The team established scoring criteria cut-offs for each level of implementation maturity, based on the results of projects provided by survey respondents. The researchers analyzed each project by using the k-means clustering algorithm. This analysis used a total of 241 valid responses (FR-362, p.10).
RT-362 evaluated the five pillars and identified two as the most important to enable organizations to achieve gold status on CS: Goal Alignment with Owner and Scheduling Significance. The team then evaluated the attributes within each pillar and ranked them by using Multi-Objective Decision Analysis (MODA, a utility-based analysis technique) and the Delphi Method. Within the Goal Alignment with Owner pillar, Expectations bears the most weight in the process of achieving Gold. In the Scheduling Significance pillar, Culture is most important. The figure shows the weights for each pillar and attribute that the team identified (FR-362, p.11).

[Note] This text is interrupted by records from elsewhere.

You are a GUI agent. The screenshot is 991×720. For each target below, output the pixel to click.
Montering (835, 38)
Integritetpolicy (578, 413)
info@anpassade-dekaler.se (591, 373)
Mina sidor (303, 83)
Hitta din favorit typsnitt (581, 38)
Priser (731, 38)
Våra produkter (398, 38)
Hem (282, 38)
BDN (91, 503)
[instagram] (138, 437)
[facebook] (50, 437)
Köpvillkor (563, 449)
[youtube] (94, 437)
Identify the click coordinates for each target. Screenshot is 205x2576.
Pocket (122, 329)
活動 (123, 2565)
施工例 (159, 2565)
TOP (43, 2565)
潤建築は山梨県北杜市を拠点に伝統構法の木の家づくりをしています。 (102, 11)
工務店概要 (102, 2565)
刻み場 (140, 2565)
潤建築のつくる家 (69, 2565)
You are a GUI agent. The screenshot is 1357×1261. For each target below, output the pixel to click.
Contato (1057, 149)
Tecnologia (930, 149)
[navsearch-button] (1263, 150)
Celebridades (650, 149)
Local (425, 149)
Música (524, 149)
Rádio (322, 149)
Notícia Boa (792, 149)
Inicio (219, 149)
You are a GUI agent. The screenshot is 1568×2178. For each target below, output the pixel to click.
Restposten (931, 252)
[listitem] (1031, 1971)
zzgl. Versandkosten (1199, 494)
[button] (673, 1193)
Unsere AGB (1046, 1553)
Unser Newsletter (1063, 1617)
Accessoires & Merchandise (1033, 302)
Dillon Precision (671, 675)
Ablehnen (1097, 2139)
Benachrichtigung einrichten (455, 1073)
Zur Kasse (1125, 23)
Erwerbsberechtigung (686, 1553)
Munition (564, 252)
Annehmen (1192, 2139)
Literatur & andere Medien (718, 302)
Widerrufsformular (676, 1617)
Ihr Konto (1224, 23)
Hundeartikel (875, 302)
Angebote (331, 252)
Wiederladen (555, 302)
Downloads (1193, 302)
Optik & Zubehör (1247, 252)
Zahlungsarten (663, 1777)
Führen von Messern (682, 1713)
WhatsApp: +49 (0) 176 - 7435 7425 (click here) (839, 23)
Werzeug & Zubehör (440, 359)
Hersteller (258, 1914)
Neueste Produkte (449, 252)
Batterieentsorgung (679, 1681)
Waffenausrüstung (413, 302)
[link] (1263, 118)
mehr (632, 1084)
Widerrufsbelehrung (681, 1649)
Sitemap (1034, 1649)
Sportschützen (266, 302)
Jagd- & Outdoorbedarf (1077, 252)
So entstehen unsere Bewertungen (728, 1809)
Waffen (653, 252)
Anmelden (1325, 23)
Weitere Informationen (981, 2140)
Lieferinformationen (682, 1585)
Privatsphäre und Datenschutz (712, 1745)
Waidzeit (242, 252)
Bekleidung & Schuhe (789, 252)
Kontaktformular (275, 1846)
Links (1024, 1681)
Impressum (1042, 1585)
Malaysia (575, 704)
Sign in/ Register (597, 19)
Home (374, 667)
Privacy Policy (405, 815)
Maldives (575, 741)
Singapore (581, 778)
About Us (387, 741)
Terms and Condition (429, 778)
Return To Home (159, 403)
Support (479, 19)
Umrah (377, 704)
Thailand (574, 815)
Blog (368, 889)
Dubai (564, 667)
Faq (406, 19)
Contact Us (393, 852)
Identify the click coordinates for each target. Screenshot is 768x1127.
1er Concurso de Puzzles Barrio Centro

A chain of CS practices can be used in sequence to improve project performance. The figure illustrates how practices can be aligned to improve the performance of the five KPIs defined in the project, an analysis that resulted from using Chow-Lee trees (FR-362, 98).
The figure illustrates the most effective lanes for each pillar, relative to that pillar’s influence on the KPIs. For instance, the team identified having a Planning Mindset in the project as the most important lane in the Planners and Schedulers pillar because it is one of the top five lanes overall and affects both the Safety and Teamwork KPIs (FR-362, in press).
The three most effective practices were grouped under two pillars: Goal Alignment with Owner (green in the figure) and Scheduling Significance (purple). The Expectations and Interaction lanes under Goal Alignment with Owner were in the top three positions for the KPIs, while Scheduling Significance’s Visibility lane affected every KPI but Safety within the top three levels, and its Culture lane affected the Teamwork KPI at the top level (FR-362, in press).
As the figure shows, the 241 survey respondents perceived nine CS practices as consistently implemented, 21 as not consistently implemented, and two as consistently not implemented. They also rated each practice as having a high or low impact (FR-362, p. 51).
Final Report 362 explains how the team identified which CS drivers were most frequently mentioned in the interviews by applying qualitative analyses that used coding schemes. The report discusses these drivers in greater detail, showing how they support the model recommendations and augment the findings obtained from the team’s quantitative analysis of the survey results (FR-362, in press).